Theatre Delicatessen, EC1, to 5 Jul

MC

Current Location, Bristol

Bristol’s increasingly ambitious Tobacco Factory has a terrific upcoming season that features NIE’s Around The World In 80 Days and Andrew Hilton’s revival of Brian Friel’s rarely seen Living Quarters. But first off it goes offsite for FellSwoop’s adaptation of a play by Japanese playwright Toshiki Okada, written in the aftermath of the 2011 Fukushima nuclear disaster. Three women stand on a cliff-top surveying the village where they have lived all their lives, and which will soon disappear. Developed specifically for Bristol’s Trinity Centre, this allegorical response to climate change should remind how we can all be affected.

Trinity Centre, Thu to 14 Jun

LG

The Hook, Northampton

The Hook
The Hook. Photograph: Idil Sukan

Art can be a dangerous thing. The FBI certainly thought that Arthur Miller’s film script The Hook was too dangerous to be made, fearing that this story of tensions between dockworkers and the mobster-controlled dock authorities might lead to civil unrest. Now his screenplay has been adapted for the stage by Ron Hutchinson and gets its world premiere in Northampton before moving on to Liverpool. Jamie Sives plays Marty Ferrara, a man who decides to take a stand against corruption and the gangs of 1950s New York and finds it puts at risk all he holds dear.
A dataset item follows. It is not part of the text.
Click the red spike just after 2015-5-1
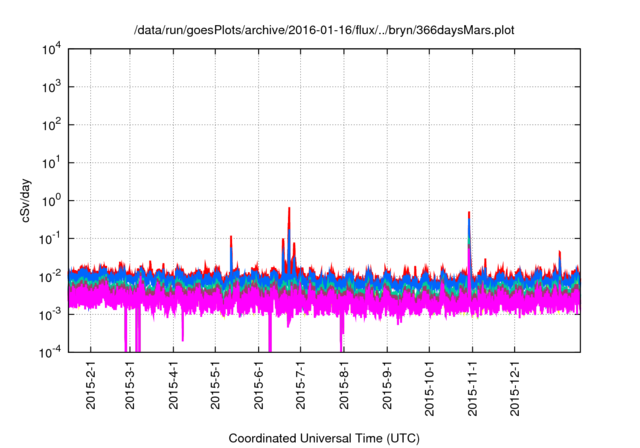The image size is (640, 448). [x=231, y=239]
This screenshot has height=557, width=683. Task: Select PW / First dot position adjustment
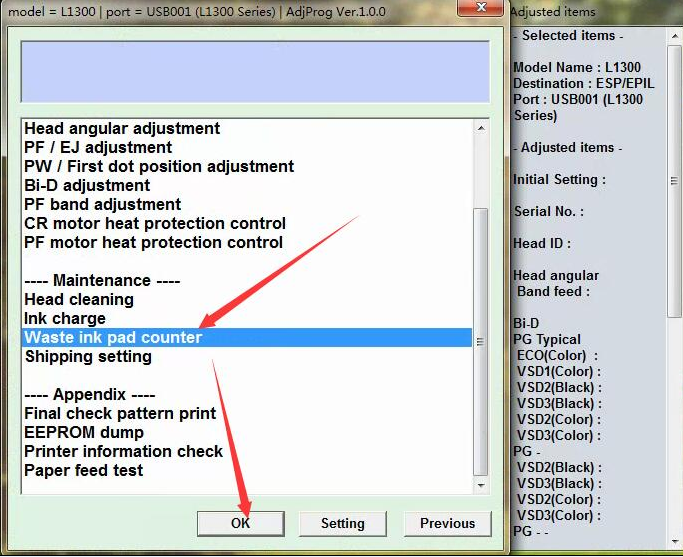(x=159, y=167)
Derngate Theatre, Fri to 27 Jun

LG

The Red Lion, London

Between 2007 and 2012 Patrick Marber – the author of award-winning plays including Dealer’s Choice and Closer – had a severe case of writer’s block. His latest work, The Red Lion, stems from his experience during that time – of raising money with friends to buy the ailing Lewes FC and turning it into a supporter-owned club, as well as the help he received in dealing with his problems. A three-hander – the cast comprises Calvin Demba, Daniel Mays and Peter Wight – it’s set in non-league, semi-pro football and finds a brilliant young player arriving at the club. Although the play is ostensibly about the dying romance of the beautiful game, Marber has said: “What I think it’s about is so private and intimate I don’t want to share it with anyone.”
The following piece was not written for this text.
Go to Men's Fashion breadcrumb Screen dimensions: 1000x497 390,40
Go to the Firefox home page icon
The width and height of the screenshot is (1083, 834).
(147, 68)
National Theatre: Dorfman, SE1, Wed to 30 Sep

MC

Great Expectations, Dundee

Great Expectations
Great Expectations

Dundee’s admired revenge season, which has already included Graeae’s take on Lorca’s Blood Wedding and Stewart Laing’s deliciously bloody Titus Andronicus, reaches its conclusion with a revival of Jo Clifford’s 1988 adaptation of Dickens’s famous story about a boy whose secret benefactor transforms his life, but not necessarily for the better. Like her current revived version of Anna Karenina, a critical hit for both Manchester’s Royal Exchange and West Yorkshire Playhouse (to 13 Jun), Clifford’s version of Dickens’s chunky novel is a bare-bones affair. Also notable is that, at its premiere almost 30 years ago, the role of Pip was played by a young Alan Cumming. The season’s revenge theme is explored here through the characters of the jilted Miss Havisham and the pitiless Estella, who leads Pip on a merry dance.

Dundee Rep, Thu to 20 Jun

LG

A Damsel In Distress, Chichester

A Damsel In Distress was a 1937 film starring Fred Astaire, and although this production features the George and Ira Gershwin hits from the film – including Nice Work If You Can Get It and A Foggy Day (In London Town) – it is not an identical proposition. The book, based on a novel and subsequent play by comic novelist PG Wodehouse of Jeeves and Wooster fame, has been rewritten by Jeremy Sams and Robert Hudson, while director and choreographer Rob Ashford has assembled a terrific cast to tell the story of a beautiful socialite, a word-weary composer and an extremely fearsome aunt. Summer Strallen and Richard Fleeshman top the bill, with support from Sally Ann Triplett, Desmond Barrit, Isla Blair and Nicholas Farrell, in a show that is unlikely to tax the brain but will surely raise the spirits.